National Security Implications Of Manufacturing Decline
Intelligence Director Will Look At Future for U.S. Manufacturing
By Richard McCormack
Originally published in Manufacturing and Technology News, February 3, 2011, Volume 18, No. 2
03/ /2011 – The shift of U.S. manufacturing to foreign nations has become an important issue to the U.S. intelligence community. The Director for National Intelligence is undertaking a National Intelligence Estimate (NIE) on the state of American manufacturing. Growing concern over loss of domestic capability and dependence on foreign nations for key high-tech materials, components and systems has led the DNI office to start such an effort.
National Intelligence Estimates have been conducted since passage of the National Security Act of 1947 after the surprise invasion of South Korea by North Korean troops. They represent the U.S. intelligence community’s “most authoritative and coordinated written assessment of a specific national-security issue,” according the Council on Foreign Relations. As many as 17 federal government agencies can be involved in drafting the classified report.

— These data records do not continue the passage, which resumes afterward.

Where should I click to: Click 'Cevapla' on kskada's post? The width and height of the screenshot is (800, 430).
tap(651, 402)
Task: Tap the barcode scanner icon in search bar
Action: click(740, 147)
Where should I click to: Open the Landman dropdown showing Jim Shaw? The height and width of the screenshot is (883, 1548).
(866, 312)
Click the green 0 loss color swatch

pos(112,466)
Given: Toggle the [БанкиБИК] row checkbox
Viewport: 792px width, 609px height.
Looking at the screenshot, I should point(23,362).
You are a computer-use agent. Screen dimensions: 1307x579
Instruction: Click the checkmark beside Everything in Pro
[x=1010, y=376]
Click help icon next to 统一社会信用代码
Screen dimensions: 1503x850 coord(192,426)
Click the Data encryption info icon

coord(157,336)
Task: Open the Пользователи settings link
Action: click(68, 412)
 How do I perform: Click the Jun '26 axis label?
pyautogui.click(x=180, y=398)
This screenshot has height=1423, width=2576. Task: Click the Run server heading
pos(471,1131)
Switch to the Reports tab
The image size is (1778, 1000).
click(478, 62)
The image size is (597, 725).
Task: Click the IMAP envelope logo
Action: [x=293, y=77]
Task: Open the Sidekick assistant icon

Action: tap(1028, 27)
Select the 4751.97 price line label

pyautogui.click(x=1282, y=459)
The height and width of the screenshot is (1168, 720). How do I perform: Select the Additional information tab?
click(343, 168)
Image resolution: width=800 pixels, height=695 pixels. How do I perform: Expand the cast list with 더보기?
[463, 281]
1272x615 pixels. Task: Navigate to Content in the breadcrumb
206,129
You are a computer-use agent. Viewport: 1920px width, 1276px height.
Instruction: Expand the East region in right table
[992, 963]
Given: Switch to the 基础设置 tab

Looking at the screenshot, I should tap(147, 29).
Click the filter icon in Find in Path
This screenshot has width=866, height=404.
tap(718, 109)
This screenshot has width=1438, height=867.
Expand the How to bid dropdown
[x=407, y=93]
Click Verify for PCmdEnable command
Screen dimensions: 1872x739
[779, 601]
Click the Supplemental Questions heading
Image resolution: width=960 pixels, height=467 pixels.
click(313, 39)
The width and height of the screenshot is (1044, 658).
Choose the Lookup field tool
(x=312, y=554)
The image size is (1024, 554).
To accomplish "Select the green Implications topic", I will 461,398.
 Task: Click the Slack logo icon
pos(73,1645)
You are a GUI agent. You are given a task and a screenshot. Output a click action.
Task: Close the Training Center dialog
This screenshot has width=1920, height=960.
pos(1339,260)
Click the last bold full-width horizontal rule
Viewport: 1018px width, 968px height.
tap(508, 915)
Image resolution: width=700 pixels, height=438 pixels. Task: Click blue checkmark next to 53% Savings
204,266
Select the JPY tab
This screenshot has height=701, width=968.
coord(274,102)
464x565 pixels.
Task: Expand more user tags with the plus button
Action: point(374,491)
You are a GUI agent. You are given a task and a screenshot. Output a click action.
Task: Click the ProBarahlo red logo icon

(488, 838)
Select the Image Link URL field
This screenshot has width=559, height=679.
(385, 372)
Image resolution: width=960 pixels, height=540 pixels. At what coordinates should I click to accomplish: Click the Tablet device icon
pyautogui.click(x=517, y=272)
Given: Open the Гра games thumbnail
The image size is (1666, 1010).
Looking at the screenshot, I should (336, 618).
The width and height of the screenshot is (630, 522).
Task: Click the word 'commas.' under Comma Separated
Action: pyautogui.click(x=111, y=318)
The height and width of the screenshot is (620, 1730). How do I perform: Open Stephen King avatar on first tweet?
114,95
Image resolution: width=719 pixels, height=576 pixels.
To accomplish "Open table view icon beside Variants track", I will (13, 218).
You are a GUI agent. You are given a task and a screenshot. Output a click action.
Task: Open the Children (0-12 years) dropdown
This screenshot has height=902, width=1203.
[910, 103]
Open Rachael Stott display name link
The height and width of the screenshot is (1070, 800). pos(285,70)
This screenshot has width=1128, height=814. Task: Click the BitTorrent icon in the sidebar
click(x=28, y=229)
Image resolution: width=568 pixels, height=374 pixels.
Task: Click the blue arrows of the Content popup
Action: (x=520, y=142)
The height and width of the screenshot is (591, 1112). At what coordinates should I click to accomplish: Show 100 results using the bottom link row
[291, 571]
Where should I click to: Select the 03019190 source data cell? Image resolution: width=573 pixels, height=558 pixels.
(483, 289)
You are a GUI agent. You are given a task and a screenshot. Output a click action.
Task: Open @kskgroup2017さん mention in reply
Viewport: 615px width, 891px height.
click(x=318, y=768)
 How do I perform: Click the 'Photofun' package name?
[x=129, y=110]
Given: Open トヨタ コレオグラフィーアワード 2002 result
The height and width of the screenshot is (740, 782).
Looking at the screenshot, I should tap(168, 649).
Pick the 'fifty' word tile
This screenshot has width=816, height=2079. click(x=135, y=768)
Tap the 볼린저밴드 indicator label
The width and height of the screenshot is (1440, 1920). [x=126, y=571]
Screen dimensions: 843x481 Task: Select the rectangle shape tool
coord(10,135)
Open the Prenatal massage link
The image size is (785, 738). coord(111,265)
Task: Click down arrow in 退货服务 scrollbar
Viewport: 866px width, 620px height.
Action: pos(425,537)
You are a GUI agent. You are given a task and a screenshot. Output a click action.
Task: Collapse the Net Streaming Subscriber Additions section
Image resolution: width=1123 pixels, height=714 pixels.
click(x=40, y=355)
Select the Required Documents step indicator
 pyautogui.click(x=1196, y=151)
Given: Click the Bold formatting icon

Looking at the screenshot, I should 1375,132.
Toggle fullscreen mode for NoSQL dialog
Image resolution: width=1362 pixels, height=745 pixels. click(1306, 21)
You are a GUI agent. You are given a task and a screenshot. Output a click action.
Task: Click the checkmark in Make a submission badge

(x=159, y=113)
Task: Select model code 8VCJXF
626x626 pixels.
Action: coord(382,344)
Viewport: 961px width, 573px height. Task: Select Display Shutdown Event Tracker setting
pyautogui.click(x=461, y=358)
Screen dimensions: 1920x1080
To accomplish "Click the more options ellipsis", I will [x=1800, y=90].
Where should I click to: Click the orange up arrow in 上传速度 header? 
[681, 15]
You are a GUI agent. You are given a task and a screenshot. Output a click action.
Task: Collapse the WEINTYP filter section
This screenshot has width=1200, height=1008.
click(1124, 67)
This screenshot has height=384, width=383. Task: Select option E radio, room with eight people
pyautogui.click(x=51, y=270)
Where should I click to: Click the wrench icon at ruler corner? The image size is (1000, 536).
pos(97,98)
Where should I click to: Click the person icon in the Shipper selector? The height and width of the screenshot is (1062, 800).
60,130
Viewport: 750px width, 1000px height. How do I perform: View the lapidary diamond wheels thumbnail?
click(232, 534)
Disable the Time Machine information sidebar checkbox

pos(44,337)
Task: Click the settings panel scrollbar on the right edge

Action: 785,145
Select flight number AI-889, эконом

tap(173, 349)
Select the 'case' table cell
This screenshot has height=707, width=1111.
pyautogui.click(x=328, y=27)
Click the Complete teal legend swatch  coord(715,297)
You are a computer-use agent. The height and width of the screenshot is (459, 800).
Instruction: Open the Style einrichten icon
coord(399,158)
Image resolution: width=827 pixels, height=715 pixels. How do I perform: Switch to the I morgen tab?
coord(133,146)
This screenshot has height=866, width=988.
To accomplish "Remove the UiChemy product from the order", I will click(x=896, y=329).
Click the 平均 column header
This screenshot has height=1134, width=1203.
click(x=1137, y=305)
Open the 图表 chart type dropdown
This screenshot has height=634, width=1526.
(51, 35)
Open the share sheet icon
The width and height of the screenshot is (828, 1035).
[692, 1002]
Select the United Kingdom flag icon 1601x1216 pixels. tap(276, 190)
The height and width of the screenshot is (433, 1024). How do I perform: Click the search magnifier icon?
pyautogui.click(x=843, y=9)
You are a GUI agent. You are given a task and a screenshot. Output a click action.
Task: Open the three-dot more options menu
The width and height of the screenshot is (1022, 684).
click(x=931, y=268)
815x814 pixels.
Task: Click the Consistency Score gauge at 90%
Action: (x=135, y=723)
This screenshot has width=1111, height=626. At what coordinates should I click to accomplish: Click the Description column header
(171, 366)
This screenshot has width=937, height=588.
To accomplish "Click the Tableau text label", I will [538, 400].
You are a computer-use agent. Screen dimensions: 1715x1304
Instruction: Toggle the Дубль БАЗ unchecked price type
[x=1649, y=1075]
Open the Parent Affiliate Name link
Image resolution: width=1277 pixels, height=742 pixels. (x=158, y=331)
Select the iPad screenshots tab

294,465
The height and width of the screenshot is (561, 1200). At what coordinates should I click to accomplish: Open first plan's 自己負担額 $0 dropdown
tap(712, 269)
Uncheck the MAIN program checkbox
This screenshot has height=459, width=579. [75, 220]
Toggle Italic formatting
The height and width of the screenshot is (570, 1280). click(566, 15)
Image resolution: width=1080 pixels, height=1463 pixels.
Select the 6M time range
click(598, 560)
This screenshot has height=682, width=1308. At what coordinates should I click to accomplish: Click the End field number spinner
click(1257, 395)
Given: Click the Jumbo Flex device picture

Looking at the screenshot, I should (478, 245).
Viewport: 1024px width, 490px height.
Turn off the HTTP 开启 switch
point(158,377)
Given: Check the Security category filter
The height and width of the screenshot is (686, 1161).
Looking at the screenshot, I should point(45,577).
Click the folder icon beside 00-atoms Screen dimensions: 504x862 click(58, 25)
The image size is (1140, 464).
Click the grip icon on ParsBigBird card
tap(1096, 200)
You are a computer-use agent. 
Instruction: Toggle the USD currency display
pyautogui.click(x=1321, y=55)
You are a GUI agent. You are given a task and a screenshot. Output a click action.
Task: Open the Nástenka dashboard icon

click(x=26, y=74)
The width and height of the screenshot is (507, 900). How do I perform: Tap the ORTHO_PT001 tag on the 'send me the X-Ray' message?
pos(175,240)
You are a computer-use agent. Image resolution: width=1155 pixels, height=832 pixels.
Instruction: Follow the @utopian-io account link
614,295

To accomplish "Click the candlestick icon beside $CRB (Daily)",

National Intelligence Estimates are unlike other intelligence reports, according to the National Intelligence Council (NIC), which supports the Director for National Intelligence. NIEs are the “most authoritative written judgments concerning national security issues,” according to the NIC. “They contain the coordinated judgments of the Intelligence Community regarding the likely course of future events.” National Intelligence Estimates “have been considered to be the best analysis of specific issues of national importance or of national crisis situations that could be brought to bear by the Director of Central Intelligence, with the concurrence of the other intelligence organizations of the United States Government.”
The group heading up the study will “reach out to nongovernment experts in academia and the private sector to broaden the Intelligence Community’s perspective.” The study is being directed by the National Intelligence Office’s Science and Technology division run by Lawrence Gershwin. The NIO declined to discuss the initiative on record, with an official involved stating that it is “a very sensitive matter.”